大數據量下的高并發分布式訪問控制（ACL）優化方案(一)

1. 目前的設計方案

   1.1.控制計數：

   在目前的項目中，有很多接口需要對訪問方進行權限訪問控制。目前設計方案是：利用redis集群來存儲每個訪問控制點的訪問計數信息。Key值為=PlatformId（接入平臺方）+InterfaceId（系統接口）+dayTime（日期時間），value值為當天每個時段的訪問次數統計列表。

   1.2.控制規則：

   通過頁面配置并制定控制規則、業務系統在啟動時加載控制規則，并訪問redis獲取控制次數,然后在業務系統中做邏輯判斷完成，ACL控制做請求攔截處理。

2. 目前的痛點：

   2.1.在大數據量高并發時，由于業務系統是集的并且是并發處理，會出現瞬間redis單點的qps峰值達到13w/s。出現這種情況的原因是Platform+InterfaceId+Day作為key的設計，會造成一個接入方的請QPS過大時直接映射到后端的redis的單點請求上，沒有利用到redis的集群效應。

   2.2.當前的訪問控制功能和業務代碼緊密耦合在一起，無法做到單獨對訪問控制功能進行水平擴展，造成管理與優化不便。

3. 結構圖：
   

   
   

4. 初步解決思路：

   4.1. 減少redis的訪問量、并將redis的key值做細分使其能均勻分布到所在redis集群上.

   4.2. 對ACL訪問控制功能進行服務化處理，做成無狀態支持水平擴展。

   4.3. 引入異步處理邏輯、將ACL服務與業務方分離。后續ACL服務的變動對業務系統無感知。

   4.4.實現預先計算功能，在做redis匯總統計時現在ACL系統中做分組預計算，減少更新redis的頻率。

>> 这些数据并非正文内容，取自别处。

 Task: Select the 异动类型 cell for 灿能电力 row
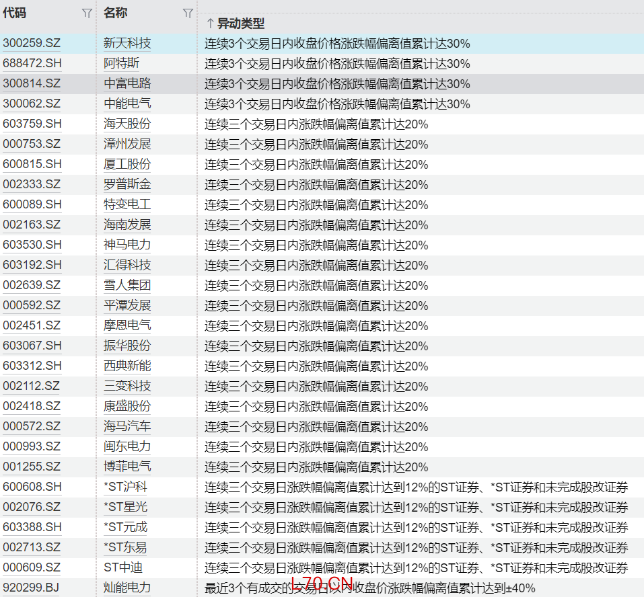[370, 588]
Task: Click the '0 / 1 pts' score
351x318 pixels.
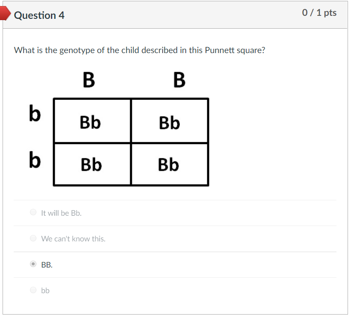Action: (x=319, y=13)
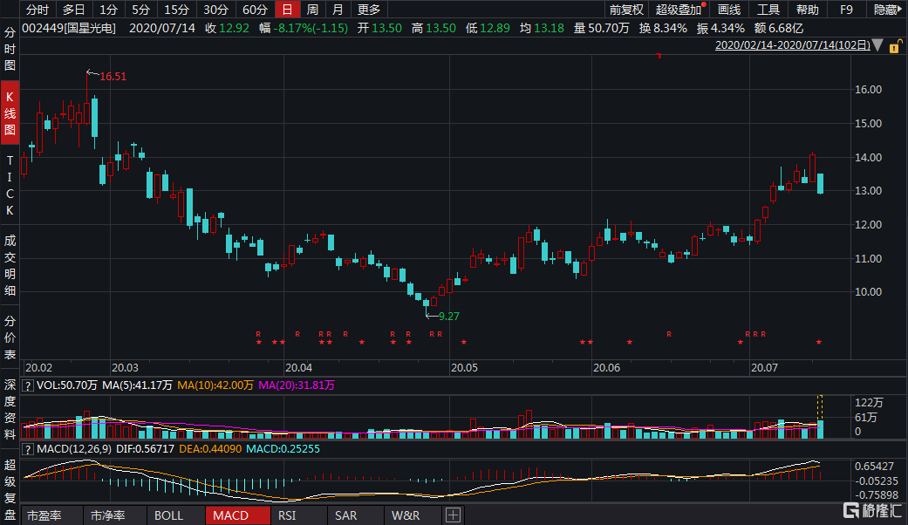Viewport: 908px width, 525px height.
Task: Click the first red R marker near 20.04
Action: tap(297, 334)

   4.5.延遲檢測控制，ACL訪問控制目的主要是對一些過量請求進行攔截處理，非一定要保證實時性和一致性。通過延遲統計策略實現高吞吐量的處理能力。

   4.6.通知攔截機制，業務方不需要做任何攔截控制統計和分析，只需要接受ACL系統通知并執行通知動作即可。

5. 具體實施細則：

   5.1. 所有配置信息統一由配置中心管理，ACL和Service（服務系統）都到zk上注冊和訂閱服務。

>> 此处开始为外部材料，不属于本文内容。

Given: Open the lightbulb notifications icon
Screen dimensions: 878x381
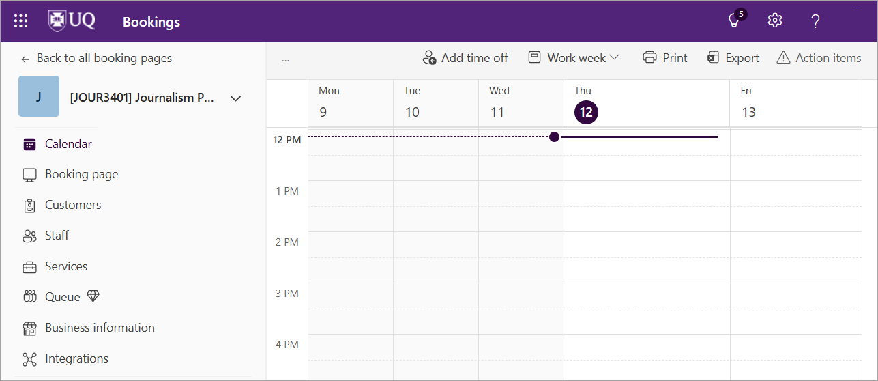Looking at the screenshot, I should 735,20.
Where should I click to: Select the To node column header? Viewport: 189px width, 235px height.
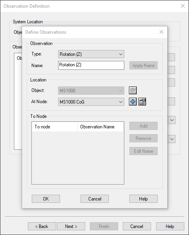55,127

   5.2. Service方發送統計消息到MQ上，ACL去訂閱該TOPIC來消費

   5.3. ACL在自身內存中做初步預處理計算，并定時刷新到redis集群做聚合運算。

   5.4. 啟動定時服務掃描所有控制規則，檢測到需要攔截的規則后，創建廣播消息，發送到MQ上。

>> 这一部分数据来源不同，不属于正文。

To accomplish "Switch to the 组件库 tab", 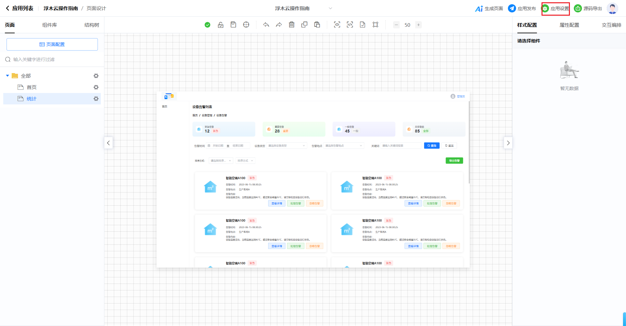I will click(x=50, y=25).
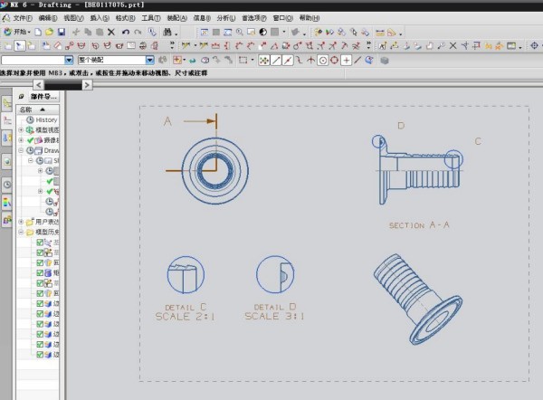
Task: Open History clock tab in resource bar
Action: (x=7, y=184)
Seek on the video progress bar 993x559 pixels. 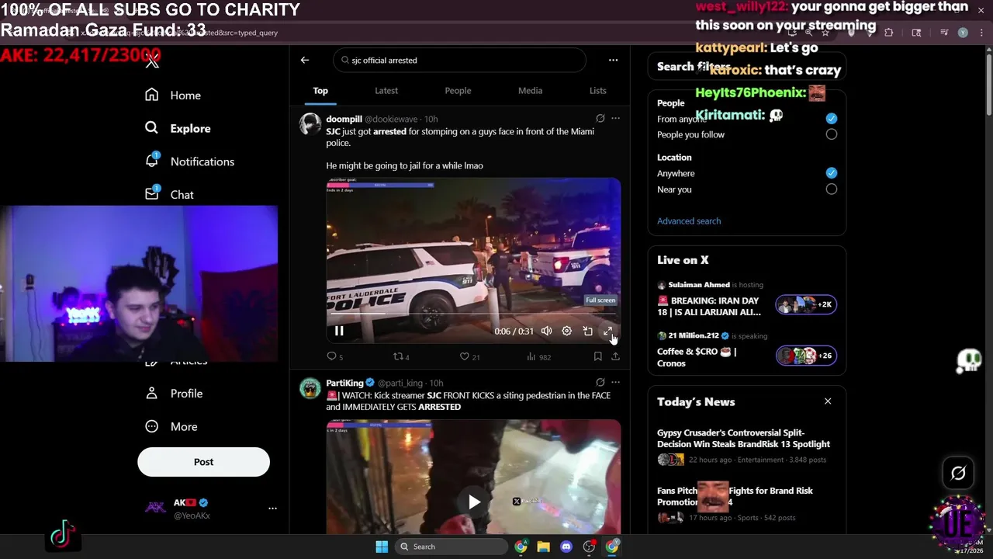[473, 314]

   5.5. Service方訂閱廣播消息，發現消息后，解析并在內存中對滿足規則的訪問進行攔截控制。

   5.6. 配置中心信息變更時，通過廣播推送給所有訂閱方，訂閱方獲取消息后到服務提供方來拉取信息并更新自身內存信息。

6. 結構圖如下：

   

7. 目前該項目的重構方案正在實施，后續實施效果待更新第二版。